## Aim of the exercise
Although the listing below holds pictures, reproduce only its lines from the one containing "This screenshot has width=1280, height=720." through the last, exactly and without them.

## Data for this exercise
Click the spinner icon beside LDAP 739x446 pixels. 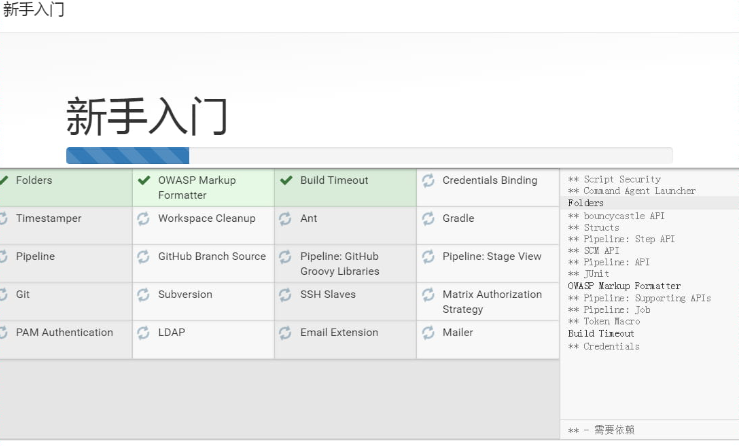tap(143, 333)
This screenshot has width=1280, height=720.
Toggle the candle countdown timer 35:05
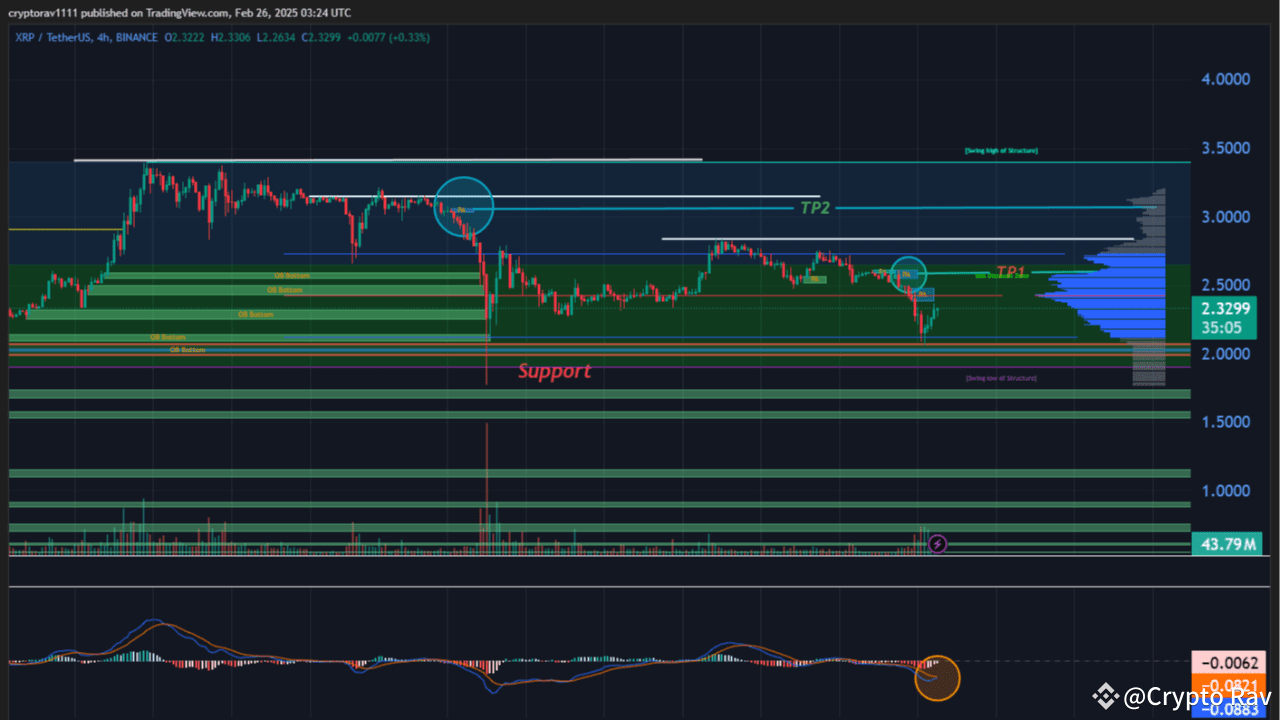[1224, 328]
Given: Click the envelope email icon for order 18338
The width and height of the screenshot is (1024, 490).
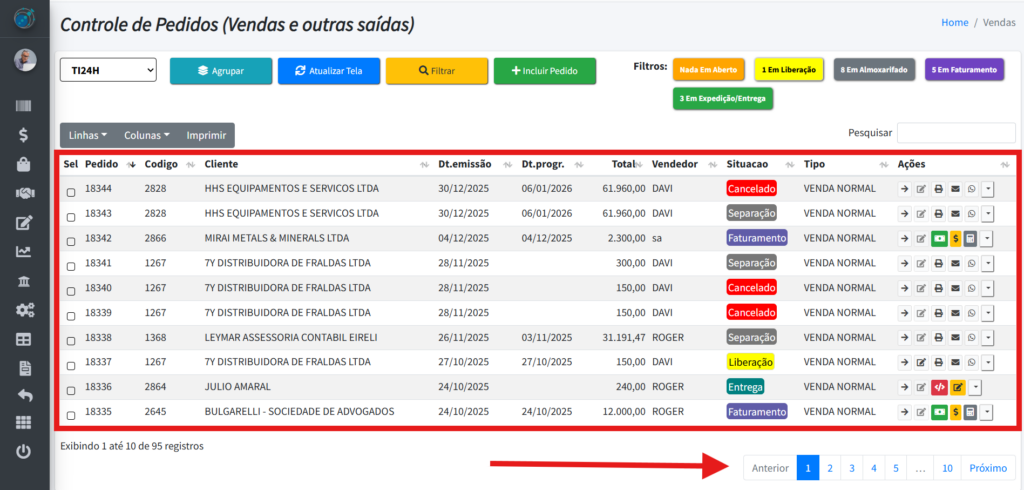Looking at the screenshot, I should (954, 338).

## Solved problem
This screenshot has width=1280, height=720.
Toggle the candle countdown timer 35:05
[1224, 328]
Given: Click the envelope email icon for order 18338
The width and height of the screenshot is (1024, 490).
Looking at the screenshot, I should (954, 338).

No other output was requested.